• [Exercise objective]: Repeat every record exactly as written.

• [Source data]:
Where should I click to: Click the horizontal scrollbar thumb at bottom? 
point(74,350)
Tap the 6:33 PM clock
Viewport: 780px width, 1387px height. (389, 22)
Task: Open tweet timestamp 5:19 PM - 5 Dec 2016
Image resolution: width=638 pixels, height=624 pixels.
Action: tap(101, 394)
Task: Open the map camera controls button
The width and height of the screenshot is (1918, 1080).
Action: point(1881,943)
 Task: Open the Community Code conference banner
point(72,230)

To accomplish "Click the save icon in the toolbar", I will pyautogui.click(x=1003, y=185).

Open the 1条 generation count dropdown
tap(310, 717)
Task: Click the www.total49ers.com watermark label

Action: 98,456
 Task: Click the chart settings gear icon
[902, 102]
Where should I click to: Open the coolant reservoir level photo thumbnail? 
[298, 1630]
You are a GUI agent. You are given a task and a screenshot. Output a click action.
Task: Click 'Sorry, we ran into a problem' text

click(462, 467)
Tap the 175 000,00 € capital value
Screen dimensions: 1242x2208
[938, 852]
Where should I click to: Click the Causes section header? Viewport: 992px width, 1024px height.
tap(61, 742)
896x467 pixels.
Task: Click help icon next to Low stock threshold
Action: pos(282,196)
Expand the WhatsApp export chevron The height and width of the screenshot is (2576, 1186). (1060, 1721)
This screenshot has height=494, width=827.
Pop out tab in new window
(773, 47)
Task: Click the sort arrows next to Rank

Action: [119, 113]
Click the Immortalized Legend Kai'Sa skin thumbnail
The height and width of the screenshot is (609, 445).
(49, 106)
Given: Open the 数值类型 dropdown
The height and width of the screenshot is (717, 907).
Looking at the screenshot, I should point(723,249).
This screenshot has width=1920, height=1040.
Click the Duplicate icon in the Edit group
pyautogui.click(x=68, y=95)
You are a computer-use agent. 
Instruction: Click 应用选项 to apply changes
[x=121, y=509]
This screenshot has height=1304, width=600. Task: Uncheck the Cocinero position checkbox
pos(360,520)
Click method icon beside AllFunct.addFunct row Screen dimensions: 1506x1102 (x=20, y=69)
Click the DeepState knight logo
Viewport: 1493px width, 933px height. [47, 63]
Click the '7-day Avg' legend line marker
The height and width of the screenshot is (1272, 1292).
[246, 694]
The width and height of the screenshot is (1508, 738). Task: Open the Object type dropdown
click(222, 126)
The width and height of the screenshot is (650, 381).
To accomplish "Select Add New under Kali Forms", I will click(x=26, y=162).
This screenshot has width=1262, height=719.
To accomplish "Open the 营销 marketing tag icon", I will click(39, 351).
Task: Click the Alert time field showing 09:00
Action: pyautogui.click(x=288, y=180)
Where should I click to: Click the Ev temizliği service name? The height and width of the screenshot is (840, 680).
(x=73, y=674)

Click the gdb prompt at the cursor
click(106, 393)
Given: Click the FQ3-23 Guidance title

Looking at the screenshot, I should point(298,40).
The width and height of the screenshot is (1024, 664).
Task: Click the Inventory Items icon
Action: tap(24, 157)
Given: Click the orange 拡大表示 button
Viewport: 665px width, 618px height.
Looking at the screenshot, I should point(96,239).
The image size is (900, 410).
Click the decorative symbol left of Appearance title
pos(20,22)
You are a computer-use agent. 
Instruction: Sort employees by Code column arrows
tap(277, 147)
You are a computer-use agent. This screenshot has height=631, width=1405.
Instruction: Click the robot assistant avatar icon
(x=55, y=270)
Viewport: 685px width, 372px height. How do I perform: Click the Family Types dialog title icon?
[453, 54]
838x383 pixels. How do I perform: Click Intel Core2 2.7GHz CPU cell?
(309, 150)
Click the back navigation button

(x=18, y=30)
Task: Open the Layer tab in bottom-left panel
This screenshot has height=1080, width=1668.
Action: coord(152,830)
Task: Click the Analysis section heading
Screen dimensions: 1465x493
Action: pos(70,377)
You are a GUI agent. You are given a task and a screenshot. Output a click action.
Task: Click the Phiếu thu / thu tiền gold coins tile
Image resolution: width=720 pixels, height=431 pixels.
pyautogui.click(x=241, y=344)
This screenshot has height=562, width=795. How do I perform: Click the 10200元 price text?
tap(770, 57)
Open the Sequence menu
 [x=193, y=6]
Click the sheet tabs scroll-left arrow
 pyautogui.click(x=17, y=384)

• [Response to this task]:
Where should I click to: Click the horizontal scrollbar thumb at bottom? 
point(74,350)
Tap the 6:33 PM clock
Viewport: 780px width, 1387px height. (389, 22)
Task: Open tweet timestamp 5:19 PM - 5 Dec 2016
Image resolution: width=638 pixels, height=624 pixels.
Action: tap(101, 394)
Task: Open the map camera controls button
The width and height of the screenshot is (1918, 1080).
Action: point(1881,943)
 Task: Open the Community Code conference banner
point(72,230)

To accomplish "Click the save icon in the toolbar", I will pyautogui.click(x=1003, y=185).

Open the 1条 generation count dropdown
tap(310, 717)
Task: Click the www.total49ers.com watermark label

Action: 98,456
 Task: Click the chart settings gear icon
[902, 102]
Where should I click to: Open the coolant reservoir level photo thumbnail? 
[298, 1630]
You are a GUI agent. You are given a task and a screenshot. Output a click action.
Task: Click 'Sorry, we ran into a problem' text

click(462, 467)
Tap the 175 000,00 € capital value
Screen dimensions: 1242x2208
[938, 852]
Where should I click to: Click the Causes section header? Viewport: 992px width, 1024px height.
tap(61, 742)
896x467 pixels.
Task: Click help icon next to Low stock threshold
Action: pos(282,196)
Expand the WhatsApp export chevron The height and width of the screenshot is (2576, 1186). (1060, 1721)
This screenshot has height=494, width=827.
Pop out tab in new window
(773, 47)
Task: Click the sort arrows next to Rank

Action: [119, 113]
Click the Immortalized Legend Kai'Sa skin thumbnail
The height and width of the screenshot is (609, 445).
(49, 106)
Given: Open the 数值类型 dropdown
The height and width of the screenshot is (717, 907).
Looking at the screenshot, I should point(723,249).
This screenshot has width=1920, height=1040.
Click the Duplicate icon in the Edit group
pyautogui.click(x=68, y=95)
You are a computer-use agent. 
Instruction: Click 应用选项 to apply changes
[x=121, y=509]
This screenshot has height=1304, width=600. Task: Uncheck the Cocinero position checkbox
pos(360,520)
Click method icon beside AllFunct.addFunct row Screen dimensions: 1506x1102 (x=20, y=69)
Click the DeepState knight logo
Viewport: 1493px width, 933px height. [47, 63]
Click the '7-day Avg' legend line marker
The height and width of the screenshot is (1272, 1292).
[246, 694]
The width and height of the screenshot is (1508, 738). Task: Open the Object type dropdown
click(222, 126)
The width and height of the screenshot is (650, 381).
To accomplish "Select Add New under Kali Forms", I will click(x=26, y=162).
This screenshot has width=1262, height=719.
To accomplish "Open the 营销 marketing tag icon", I will click(39, 351).
Task: Click the Alert time field showing 09:00
Action: pyautogui.click(x=288, y=180)
Where should I click to: Click the Ev temizliği service name? The height and width of the screenshot is (840, 680).
(x=73, y=674)

Click the gdb prompt at the cursor
click(106, 393)
Given: Click the FQ3-23 Guidance title

Looking at the screenshot, I should point(298,40).
The width and height of the screenshot is (1024, 664).
Task: Click the Inventory Items icon
Action: tap(24, 157)
Given: Click the orange 拡大表示 button
Viewport: 665px width, 618px height.
Looking at the screenshot, I should point(96,239).
The image size is (900, 410).
Click the decorative symbol left of Appearance title
pos(20,22)
You are a computer-use agent. 
Instruction: Sort employees by Code column arrows
tap(277, 147)
You are a computer-use agent. This screenshot has height=631, width=1405.
Instruction: Click the robot assistant avatar icon
(x=55, y=270)
Viewport: 685px width, 372px height. How do I perform: Click the Family Types dialog title icon?
[453, 54]
838x383 pixels. How do I perform: Click Intel Core2 2.7GHz CPU cell?
(309, 150)
Click the back navigation button

(x=18, y=30)
Task: Open the Layer tab in bottom-left panel
This screenshot has height=1080, width=1668.
Action: coord(152,830)
Task: Click the Analysis section heading
Screen dimensions: 1465x493
Action: pos(70,377)
You are a GUI agent. You are given a task and a screenshot. Output a click action.
Task: Click the Phiếu thu / thu tiền gold coins tile
Image resolution: width=720 pixels, height=431 pixels.
pyautogui.click(x=241, y=344)
This screenshot has height=562, width=795. How do I perform: Click the 10200元 price text?
tap(770, 57)
Open the Sequence menu
 [x=193, y=6]
Click the sheet tabs scroll-left arrow
 pyautogui.click(x=17, y=384)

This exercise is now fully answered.